**Exercise details:** Copy out the data that follows exactly, leaving out no line.

[[ Task data open ]]

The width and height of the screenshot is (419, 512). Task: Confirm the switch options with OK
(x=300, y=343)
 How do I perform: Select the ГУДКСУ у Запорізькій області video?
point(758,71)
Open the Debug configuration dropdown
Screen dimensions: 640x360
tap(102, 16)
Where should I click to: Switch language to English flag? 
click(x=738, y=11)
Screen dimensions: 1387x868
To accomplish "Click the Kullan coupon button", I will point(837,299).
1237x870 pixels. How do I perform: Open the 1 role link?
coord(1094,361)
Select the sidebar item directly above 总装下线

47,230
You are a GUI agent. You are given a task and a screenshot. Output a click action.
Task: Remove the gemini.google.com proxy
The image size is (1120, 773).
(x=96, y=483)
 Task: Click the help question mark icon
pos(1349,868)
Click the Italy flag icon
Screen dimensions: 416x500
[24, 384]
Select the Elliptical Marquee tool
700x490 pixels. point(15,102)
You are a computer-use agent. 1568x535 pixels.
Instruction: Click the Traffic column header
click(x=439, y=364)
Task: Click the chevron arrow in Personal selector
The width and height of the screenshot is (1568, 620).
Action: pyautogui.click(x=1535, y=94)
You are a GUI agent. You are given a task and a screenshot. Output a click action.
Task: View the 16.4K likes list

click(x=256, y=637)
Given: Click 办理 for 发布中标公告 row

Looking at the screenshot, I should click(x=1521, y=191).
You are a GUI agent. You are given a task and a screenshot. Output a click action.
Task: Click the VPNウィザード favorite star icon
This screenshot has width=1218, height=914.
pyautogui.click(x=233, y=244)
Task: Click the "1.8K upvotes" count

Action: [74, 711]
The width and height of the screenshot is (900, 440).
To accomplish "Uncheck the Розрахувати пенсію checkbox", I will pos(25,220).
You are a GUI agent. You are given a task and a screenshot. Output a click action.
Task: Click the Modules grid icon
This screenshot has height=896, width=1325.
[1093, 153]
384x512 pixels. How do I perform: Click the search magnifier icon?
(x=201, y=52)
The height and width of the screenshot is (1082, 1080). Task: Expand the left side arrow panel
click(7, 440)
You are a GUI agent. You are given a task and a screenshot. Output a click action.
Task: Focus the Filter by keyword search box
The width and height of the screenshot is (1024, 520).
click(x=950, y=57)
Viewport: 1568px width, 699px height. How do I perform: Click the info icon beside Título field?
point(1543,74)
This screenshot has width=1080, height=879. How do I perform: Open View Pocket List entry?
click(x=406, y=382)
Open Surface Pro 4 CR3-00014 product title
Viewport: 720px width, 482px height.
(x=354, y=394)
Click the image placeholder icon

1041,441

[[ Task data closed ]]

**Answer section:**
The width and height of the screenshot is (419, 512). Task: Confirm the switch options with OK
(x=300, y=343)
 How do I perform: Select the ГУДКСУ у Запорізькій області video?
point(758,71)
Open the Debug configuration dropdown
Screen dimensions: 640x360
tap(102, 16)
Where should I click to: Switch language to English flag? 
click(x=738, y=11)
Screen dimensions: 1387x868
To accomplish "Click the Kullan coupon button", I will point(837,299).
1237x870 pixels. How do I perform: Open the 1 role link?
coord(1094,361)
Select the sidebar item directly above 总装下线

47,230
You are a GUI agent. You are given a task and a screenshot. Output a click action.
Task: Remove the gemini.google.com proxy
The image size is (1120, 773).
(x=96, y=483)
 Task: Click the help question mark icon
pos(1349,868)
Click the Italy flag icon
Screen dimensions: 416x500
[24, 384]
Select the Elliptical Marquee tool
700x490 pixels. point(15,102)
You are a computer-use agent. 1568x535 pixels.
Instruction: Click the Traffic column header
click(x=439, y=364)
Task: Click the chevron arrow in Personal selector
The width and height of the screenshot is (1568, 620).
Action: pyautogui.click(x=1535, y=94)
You are a GUI agent. You are given a task and a screenshot. Output a click action.
Task: View the 16.4K likes list

click(x=256, y=637)
Given: Click 办理 for 发布中标公告 row

Looking at the screenshot, I should click(x=1521, y=191).
You are a GUI agent. You are given a task and a screenshot. Output a click action.
Task: Click the VPNウィザード favorite star icon
This screenshot has width=1218, height=914.
pyautogui.click(x=233, y=244)
Task: Click the "1.8K upvotes" count

Action: [74, 711]
The width and height of the screenshot is (900, 440).
To accomplish "Uncheck the Розрахувати пенсію checkbox", I will pos(25,220).
You are a GUI agent. You are given a task and a screenshot. Output a click action.
Task: Click the Modules grid icon
This screenshot has height=896, width=1325.
[1093, 153]
384x512 pixels. How do I perform: Click the search magnifier icon?
(x=201, y=52)
The height and width of the screenshot is (1082, 1080). Task: Expand the left side arrow panel
click(7, 440)
You are a GUI agent. You are given a task and a screenshot. Output a click action.
Task: Focus the Filter by keyword search box
The width and height of the screenshot is (1024, 520).
click(x=950, y=57)
Viewport: 1568px width, 699px height. How do I perform: Click the info icon beside Título field?
point(1543,74)
This screenshot has width=1080, height=879. How do I perform: Open View Pocket List entry?
click(x=406, y=382)
Open Surface Pro 4 CR3-00014 product title
Viewport: 720px width, 482px height.
(x=354, y=394)
Click the image placeholder icon

1041,441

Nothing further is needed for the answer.